• WORK INSTRUCTIONS
#1 According to the article on manufacturers and start-ups, what share of the surveyed manufacturers said collaborating with start-ups is part of their long-term business strategy?
#2 Write the next part of the article on manufacturers working with start-ups, beginning after its last sentence.
*** Opening DOCUMENT SEGMENT ***
Manufacturers turning to start-ups for help with innovation

2 mins read

A new survey has revealed that manufacturing leaders are keen to make start-up collaboration part of their business strategies, with 82% believing it will help to accelerate digital transformation.

The survey, conducted by the Digital Catapult, found that manufacturers are increasingly looking to partner with start-ups to stimulate innovation, with nearly three quarters (73%) saying that collaborating with start-ups is part of their long-term business strategy.

The survey was carried out amongst 100 UK manufacturers and found that start-ups not only help to accelerate digital transformation objectives but give them access to creativity and skills they do not currently possess in-house.

However, only a quarter said collaborating with start-up businesses to experiment with technologies is a priority in the next 12 months, despite 92% of those who have already worked with a start-up saying they would do so again. Top barriers to manufacturing leaders working with start-ups included a fear of failure, and a lack of time.

When it comes to digital transformation more generally, a third listed risk of business disruption as a barrier and the survey suggests that risk-averse manufacturers could be missing out on key opportunities to innovate and absorb learnings from the more agile start-ups as a consequence.

These survey results were announced as the Digital Catapult’s 12-month Made Smarter Technology Accelerator concluded, having resulted in four start-up-led minimum viable products (MVPs) being developed in record time for BAE Systems, Babcock International Group, Northumbrian Water Group and Safran Landing Systems.

Commenting Jeremy Silver, Digital Catapult CEO said: “As the impact of the pandemic continues to disrupt supply chains around the world, heading into 2022, manufacturing leaders are looking to find new ways to weather the storm and, at the same time, keep pace with the speed of digital technology development, which is increasing competition globally.
*** Closing DOCUMENT SEGMENT ***
*** Opening ENTRIES PROVIDED ***
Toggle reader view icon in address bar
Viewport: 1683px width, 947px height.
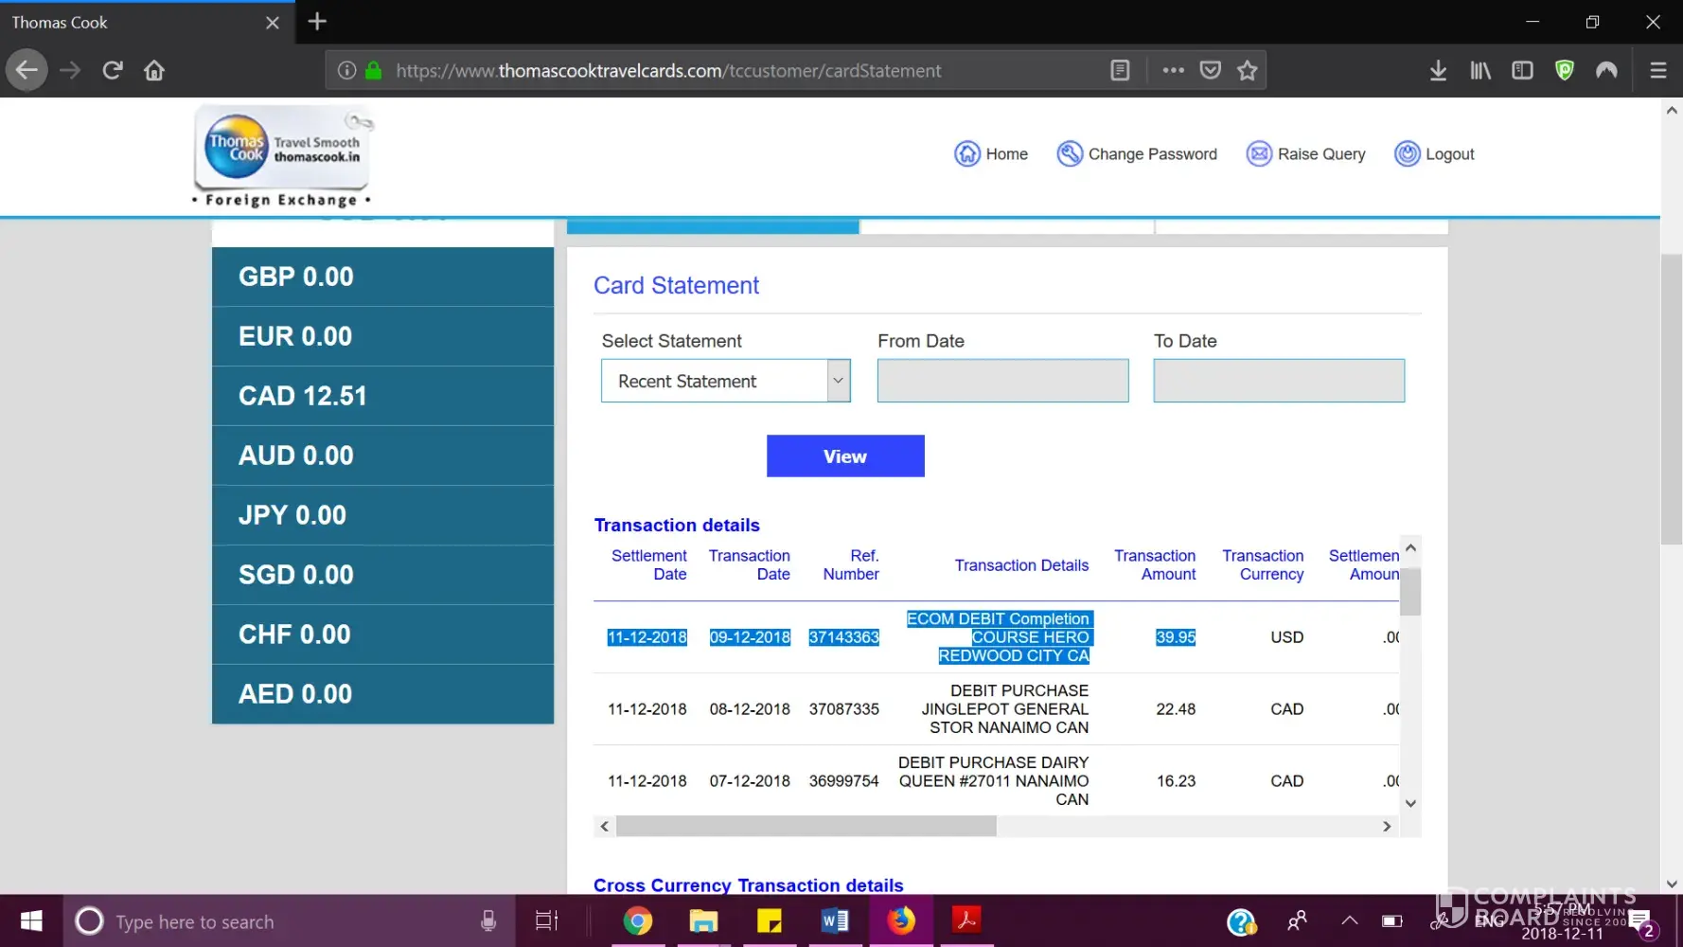point(1120,70)
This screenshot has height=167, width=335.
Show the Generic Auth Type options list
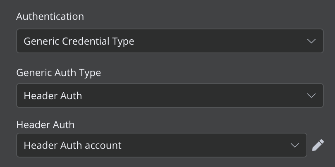pyautogui.click(x=170, y=95)
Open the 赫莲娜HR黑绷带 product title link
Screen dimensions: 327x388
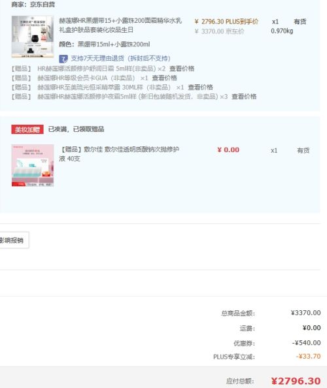[120, 25]
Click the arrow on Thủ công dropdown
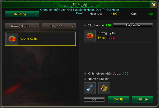 click(35, 14)

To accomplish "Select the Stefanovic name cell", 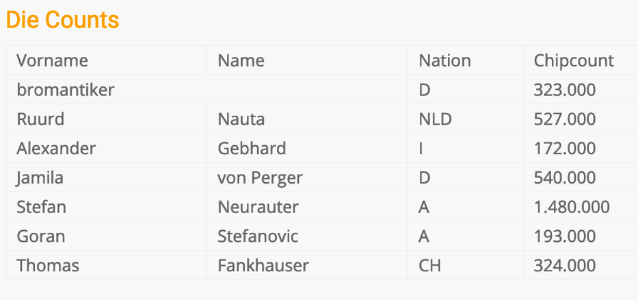I will click(x=258, y=236).
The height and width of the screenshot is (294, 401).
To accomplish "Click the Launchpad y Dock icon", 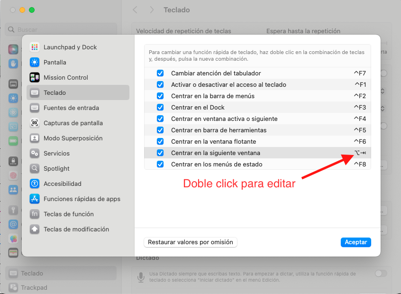I will 35,47.
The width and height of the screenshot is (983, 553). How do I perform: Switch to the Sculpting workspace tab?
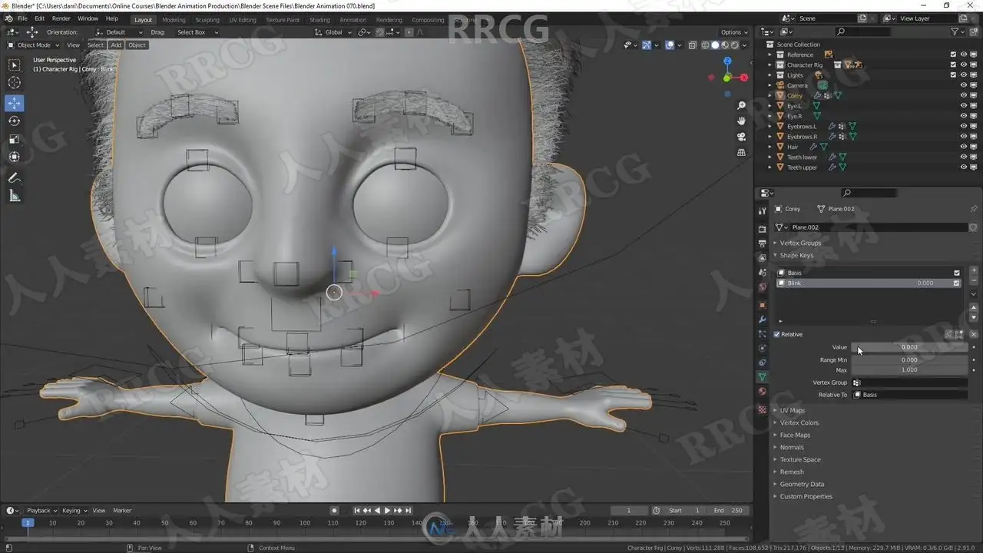pos(207,20)
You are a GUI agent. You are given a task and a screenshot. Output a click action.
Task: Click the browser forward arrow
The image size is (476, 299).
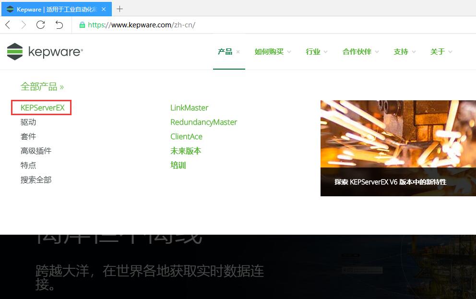click(x=23, y=25)
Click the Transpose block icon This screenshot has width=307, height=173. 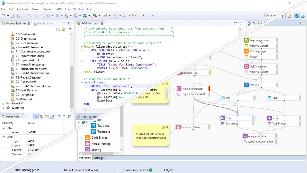94,132
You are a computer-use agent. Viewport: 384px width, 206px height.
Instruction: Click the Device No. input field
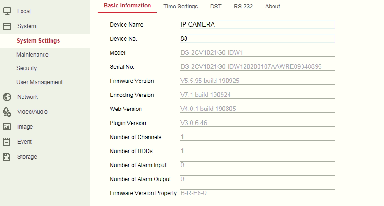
*** Closing ENTRIES PROVIDED ***
• ANSWERS FOR THIS EXERCISE
#1 Nearly three quarters, or 73%.

#2
“Many manufacturing heavyweights are not making collaboration with innovative early-stage companies a priority in the next year, despite recognising the potential benefits. Our survey suggests that there is a danger that UK companies will miss out on the opportunity to be early adopters of new technologies, and learn from start-ups’ creativity, innovation and agility.

“The Made Smarter Technology Accelerator provides hard evidence of what can be achieved by open innovation programmes; successful, real-world solutions delivered against the clock to drive real change for manufacturing giants.”

Part of the Made Smarter programme, the Made Smarter Technology Accelerator sees manufacturers pair up with pioneering start-ups - to develop real-world innovations tackling major challenges. This year’s programme has supported 14 start-ups in total, who were given a share of nearly £700,000.

In the research, a third of manufacturers said Brexit has been a barrier to them taking part in open innovation - underscoring the importance of government-backed open innovation programmes like this.

According to Silver the programme plays a role in revolutionising the industrial operations of manufacturing businesses, boosting productivity and resilience while allowing the UK to retain its leading position on the world stage.